§ **Problem statement**: Reproduce every one of the following records word for word, with no changes.

Records of locating words and items:
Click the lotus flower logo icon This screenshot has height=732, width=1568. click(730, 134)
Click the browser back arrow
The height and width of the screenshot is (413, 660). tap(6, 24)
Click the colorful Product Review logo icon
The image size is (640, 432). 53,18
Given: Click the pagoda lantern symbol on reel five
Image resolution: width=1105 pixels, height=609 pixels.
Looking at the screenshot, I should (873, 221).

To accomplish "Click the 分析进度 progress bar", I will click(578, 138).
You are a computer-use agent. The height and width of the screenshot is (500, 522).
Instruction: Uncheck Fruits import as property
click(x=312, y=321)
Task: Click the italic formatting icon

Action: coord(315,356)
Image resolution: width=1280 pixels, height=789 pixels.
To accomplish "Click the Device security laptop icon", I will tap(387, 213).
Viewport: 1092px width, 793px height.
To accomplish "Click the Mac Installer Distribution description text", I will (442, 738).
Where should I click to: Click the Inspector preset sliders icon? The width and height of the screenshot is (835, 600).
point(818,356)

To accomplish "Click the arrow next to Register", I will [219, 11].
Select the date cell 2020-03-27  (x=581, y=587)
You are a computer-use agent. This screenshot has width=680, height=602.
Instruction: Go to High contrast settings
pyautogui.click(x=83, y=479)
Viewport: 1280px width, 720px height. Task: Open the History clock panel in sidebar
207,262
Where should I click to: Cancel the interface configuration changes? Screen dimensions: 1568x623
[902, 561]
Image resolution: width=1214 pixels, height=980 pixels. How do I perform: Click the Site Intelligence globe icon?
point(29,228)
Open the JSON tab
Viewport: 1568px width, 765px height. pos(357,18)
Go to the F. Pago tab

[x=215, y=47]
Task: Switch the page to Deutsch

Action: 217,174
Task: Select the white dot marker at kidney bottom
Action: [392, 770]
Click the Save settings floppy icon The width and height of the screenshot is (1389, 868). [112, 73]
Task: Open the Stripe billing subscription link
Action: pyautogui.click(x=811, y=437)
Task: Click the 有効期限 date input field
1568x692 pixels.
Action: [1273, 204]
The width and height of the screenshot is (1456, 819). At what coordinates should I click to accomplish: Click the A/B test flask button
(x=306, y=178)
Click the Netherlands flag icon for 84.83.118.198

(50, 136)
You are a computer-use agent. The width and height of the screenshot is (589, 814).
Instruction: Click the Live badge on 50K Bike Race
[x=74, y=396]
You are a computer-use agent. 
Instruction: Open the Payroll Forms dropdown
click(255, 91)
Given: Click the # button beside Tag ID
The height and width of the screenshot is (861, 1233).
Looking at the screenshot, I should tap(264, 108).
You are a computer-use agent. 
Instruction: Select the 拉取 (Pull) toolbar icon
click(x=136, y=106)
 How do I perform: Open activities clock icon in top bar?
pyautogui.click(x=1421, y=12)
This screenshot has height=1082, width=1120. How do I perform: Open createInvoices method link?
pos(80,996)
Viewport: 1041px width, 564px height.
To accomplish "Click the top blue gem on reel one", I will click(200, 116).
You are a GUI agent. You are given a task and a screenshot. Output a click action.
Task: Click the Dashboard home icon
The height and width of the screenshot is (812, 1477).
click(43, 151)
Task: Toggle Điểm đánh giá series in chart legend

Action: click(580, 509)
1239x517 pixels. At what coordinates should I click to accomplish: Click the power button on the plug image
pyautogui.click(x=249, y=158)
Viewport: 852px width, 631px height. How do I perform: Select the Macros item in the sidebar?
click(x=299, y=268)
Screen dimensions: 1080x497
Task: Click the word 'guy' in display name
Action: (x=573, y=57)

§ **Result of the exercise**:
Click the lotus flower logo icon This screenshot has height=732, width=1568. click(730, 134)
Click the browser back arrow
The height and width of the screenshot is (413, 660). tap(6, 24)
Click the colorful Product Review logo icon
The image size is (640, 432). 53,18
Given: Click the pagoda lantern symbol on reel five
Image resolution: width=1105 pixels, height=609 pixels.
Looking at the screenshot, I should (873, 221).

To accomplish "Click the 分析进度 progress bar", I will click(578, 138).
You are a computer-use agent. The height and width of the screenshot is (500, 522).
Instruction: Uncheck Fruits import as property
click(x=312, y=321)
Task: Click the italic formatting icon

Action: coord(315,356)
Image resolution: width=1280 pixels, height=789 pixels.
To accomplish "Click the Device security laptop icon", I will tap(387, 213).
Viewport: 1092px width, 793px height.
To accomplish "Click the Mac Installer Distribution description text", I will (442, 738).
Where should I click to: Click the Inspector preset sliders icon? The width and height of the screenshot is (835, 600).
point(818,356)

To accomplish "Click the arrow next to Register", I will [219, 11].
Select the date cell 2020-03-27  (x=581, y=587)
You are a computer-use agent. This screenshot has width=680, height=602.
Instruction: Go to High contrast settings
pyautogui.click(x=83, y=479)
Viewport: 1280px width, 720px height. Task: Open the History clock panel in sidebar
207,262
Where should I click to: Cancel the interface configuration changes? Screen dimensions: 1568x623
[902, 561]
Image resolution: width=1214 pixels, height=980 pixels. How do I perform: Click the Site Intelligence globe icon?
point(29,228)
Open the JSON tab
Viewport: 1568px width, 765px height. pos(357,18)
Go to the F. Pago tab

[x=215, y=47]
Task: Switch the page to Deutsch

Action: 217,174
Task: Select the white dot marker at kidney bottom
Action: [392, 770]
Click the Save settings floppy icon The width and height of the screenshot is (1389, 868). [112, 73]
Task: Open the Stripe billing subscription link
Action: pyautogui.click(x=811, y=437)
Task: Click the 有効期限 date input field
1568x692 pixels.
Action: [1273, 204]
The width and height of the screenshot is (1456, 819). At what coordinates should I click to accomplish: Click the A/B test flask button
(x=306, y=178)
Click the Netherlands flag icon for 84.83.118.198

(50, 136)
You are a computer-use agent. The width and height of the screenshot is (589, 814).
Instruction: Click the Live badge on 50K Bike Race
[x=74, y=396]
You are a computer-use agent. 
Instruction: Open the Payroll Forms dropdown
click(255, 91)
Given: Click the # button beside Tag ID
The height and width of the screenshot is (861, 1233).
Looking at the screenshot, I should tap(264, 108).
You are a computer-use agent. 
Instruction: Select the 拉取 (Pull) toolbar icon
click(x=136, y=106)
 How do I perform: Open activities clock icon in top bar?
pyautogui.click(x=1421, y=12)
This screenshot has height=1082, width=1120. How do I perform: Open createInvoices method link?
pos(80,996)
Viewport: 1041px width, 564px height.
To accomplish "Click the top blue gem on reel one", I will click(200, 116).
You are a GUI agent. You are given a task and a screenshot. Output a click action.
Task: Click the Dashboard home icon
The height and width of the screenshot is (812, 1477).
click(43, 151)
Task: Toggle Điểm đánh giá series in chart legend

Action: click(580, 509)
1239x517 pixels. At what coordinates should I click to accomplish: Click the power button on the plug image
pyautogui.click(x=249, y=158)
Viewport: 852px width, 631px height. How do I perform: Select the Macros item in the sidebar?
click(x=299, y=268)
Screen dimensions: 1080x497
Task: Click the word 'guy' in display name
Action: (x=573, y=57)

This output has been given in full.